#### Given request:
Starting at the line containing "Task: Click the" and ending at the line containing "coord(181,329)", write out those items again with their requests. Multiply each coordinate in the answers by 1.05, round to whole numbers with halves going up, and leave the pictures out.

#### Supplied material:

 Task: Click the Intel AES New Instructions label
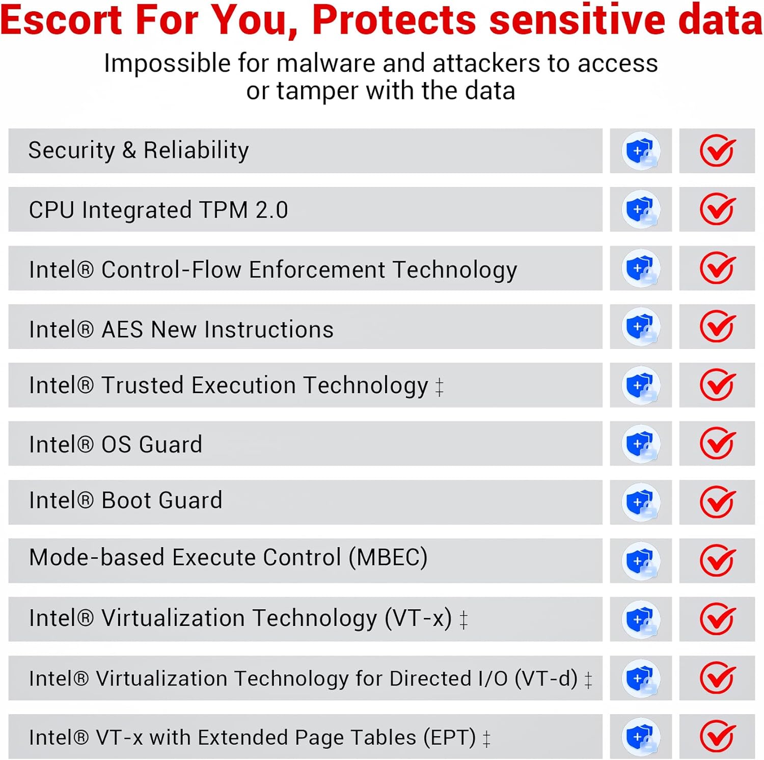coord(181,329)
* * *
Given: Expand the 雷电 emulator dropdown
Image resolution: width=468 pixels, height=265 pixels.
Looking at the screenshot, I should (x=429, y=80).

#### Full solution:
 Task: Click the Intel AES New Instructions label
coord(190,345)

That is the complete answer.